The Valens Company (TSX:VLNS) stock has fallen nearly 50% in 2020 as some lackluster results in the cannabis industry has made many investors bearish on pot stocks. Valens released its quarterly results last week, for the third quarter, which went up until the end of August.

There were positives for Valens, as the company’s sales numbers were up from the previous period, rising a modest 2.8%, from $17.6 million in Q2 up to $18.1 million. Valens also reported a smaller loss of $3.1 million, compared to a net loss of $3.5 million in the previous period.
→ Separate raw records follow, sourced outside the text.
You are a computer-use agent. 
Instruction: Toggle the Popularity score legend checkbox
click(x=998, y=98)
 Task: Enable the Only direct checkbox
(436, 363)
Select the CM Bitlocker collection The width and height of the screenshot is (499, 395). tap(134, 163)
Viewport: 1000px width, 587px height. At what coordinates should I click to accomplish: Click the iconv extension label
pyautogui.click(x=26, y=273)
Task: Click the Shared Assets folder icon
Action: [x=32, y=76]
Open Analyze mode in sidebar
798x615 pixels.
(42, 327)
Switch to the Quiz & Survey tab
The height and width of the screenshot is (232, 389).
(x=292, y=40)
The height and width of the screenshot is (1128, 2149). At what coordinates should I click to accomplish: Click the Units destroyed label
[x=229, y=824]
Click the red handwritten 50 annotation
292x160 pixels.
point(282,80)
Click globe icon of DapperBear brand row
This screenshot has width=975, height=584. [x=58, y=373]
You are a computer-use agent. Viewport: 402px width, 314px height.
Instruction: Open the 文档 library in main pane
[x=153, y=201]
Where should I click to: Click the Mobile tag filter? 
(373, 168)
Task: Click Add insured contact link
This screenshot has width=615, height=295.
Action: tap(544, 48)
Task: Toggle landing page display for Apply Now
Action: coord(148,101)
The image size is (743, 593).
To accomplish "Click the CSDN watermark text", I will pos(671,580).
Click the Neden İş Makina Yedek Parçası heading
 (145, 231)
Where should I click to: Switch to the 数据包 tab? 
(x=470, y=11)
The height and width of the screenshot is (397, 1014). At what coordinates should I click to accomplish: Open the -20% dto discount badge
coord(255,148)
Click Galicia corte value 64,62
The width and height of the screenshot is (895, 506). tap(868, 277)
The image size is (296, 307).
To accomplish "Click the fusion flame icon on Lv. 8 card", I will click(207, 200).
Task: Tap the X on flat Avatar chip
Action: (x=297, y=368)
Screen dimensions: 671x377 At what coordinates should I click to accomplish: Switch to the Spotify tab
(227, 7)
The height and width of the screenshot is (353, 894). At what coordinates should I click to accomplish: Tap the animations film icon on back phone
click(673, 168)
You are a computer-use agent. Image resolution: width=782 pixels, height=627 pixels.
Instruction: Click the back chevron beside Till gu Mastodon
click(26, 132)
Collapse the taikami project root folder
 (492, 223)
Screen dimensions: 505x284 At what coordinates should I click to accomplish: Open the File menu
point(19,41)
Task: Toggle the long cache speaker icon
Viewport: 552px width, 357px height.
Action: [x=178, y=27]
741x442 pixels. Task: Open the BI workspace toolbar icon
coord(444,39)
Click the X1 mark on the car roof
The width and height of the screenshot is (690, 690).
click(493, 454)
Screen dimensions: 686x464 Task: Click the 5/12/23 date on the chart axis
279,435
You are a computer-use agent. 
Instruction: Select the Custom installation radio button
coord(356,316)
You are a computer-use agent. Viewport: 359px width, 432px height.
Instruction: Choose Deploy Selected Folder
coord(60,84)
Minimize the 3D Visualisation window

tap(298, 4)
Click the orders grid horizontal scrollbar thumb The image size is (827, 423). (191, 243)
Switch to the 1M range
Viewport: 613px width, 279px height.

Valens said that it’s significantly expanded its pipeline, "having manufactured a record-breaking 56 SKUs that span four product categories, with formats ranging from disposable vape pens, vape cartridges, oils and oral sprays, to beverages and concentrates."

It’s an ambitious move to try and grab more market share. However, the challenge will be keeping products moving. One of the dangers with producing too many SKUs is that they may not all be moving, and if they’re not, a company will incur storage-related costs and runs the risk of having to write-down slow-moving inventory at a later date.

Another concern is that the company’s gross margins have shrunk. A year ago, Valens’ gross margin was just under 78%. This past quarter, its margin came in at less than 40%. Lower margins will make it harder for Valens to turn a profit, even with an increase in revenue.

Currently, Valens’ stock is trading at just over two times sales – significantly less than the multiple of 28 that investors were paying for it a year ago. However, with worsening financials and only minimal growth, Valens just isn’t providing enough of a reason for investors to buy the stock today.